Author granted license

Creative Commons Attribution-NonCommercial-ShareAlike 4.0 International

Document Type

Article

Publication Date

11-2021

ISSN

2327-4514

Publisher

UC Irvine School of Law

Language

en-US

Abstract

More than two decades ago, the Trafficking Victims Protection Act (TVPA) established new, robust protections for immigrant victims of trafficking. In particular, Congress created the T visa, a special form of immigration status, to protect immigrant victims from deportation. Despite lofty ambitions, the annual cap of 5,000 T visas has never been reached, with fewer than 1,200 approved each year. In recent years, denial rates also have climbed. For example, in fiscal year 2020, U.S. Citizenship and Immigration Services denied 42.79% of the T visa applications that the agency adjudicated, compared with just 28.12% in fiscal year 2015. These developments came as former president Donald J. Trump proclaimed a deep commitment to end the “epidemic” of human trafficking and to protect “innocent” victims.

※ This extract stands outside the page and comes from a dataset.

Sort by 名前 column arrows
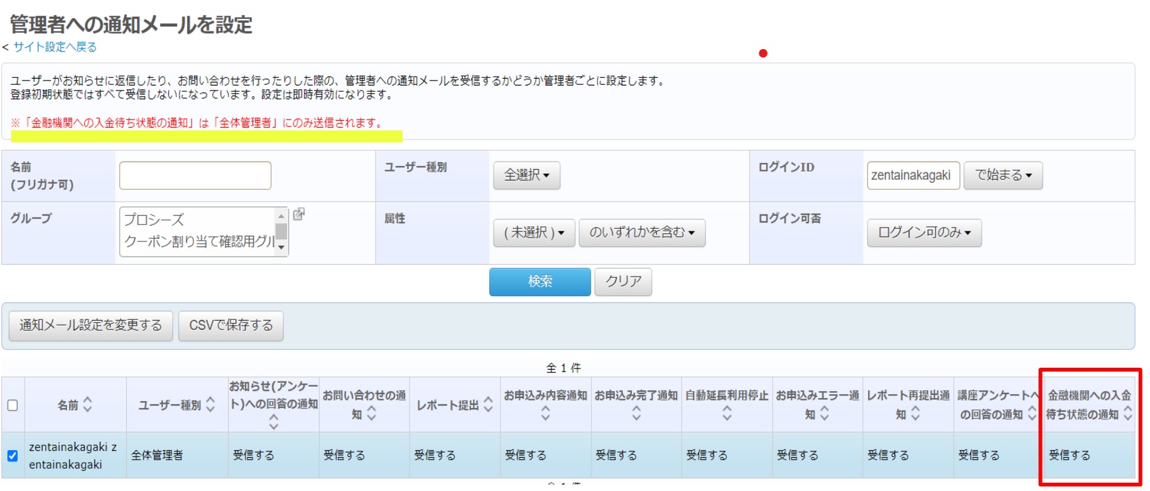[x=87, y=404]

Though scholars have critiqued the general protection framework for immigrant victims of trafficking, this Article unearths an understudied problem: the often-unseen role of the “shallow state.” In contrast to the much-discussed “deep state” of career bureaucrats, this Article suggests that low-level administrative actors adjudicating humanitarian immigration cases have subtly worked to undermine protections for immigrant victims of trafficking. This Article demonstrates how administrative actors through a range of tactics, including delay, rejection, and heightened stakes, have contorted the T visa application process to make it more difficult for immigrant victims to navigate. The Article explores how these actions—often diffuse and obscured—have been hard to identify and subject to judicial review. It warns that these bureaucratic tendencies have resulted in declining approval rates with the potential to erode protections for immigrant victims of trafficking for years to come. It, thus, prescribes not only greater attention to such practices but also administrative and judicial remedies.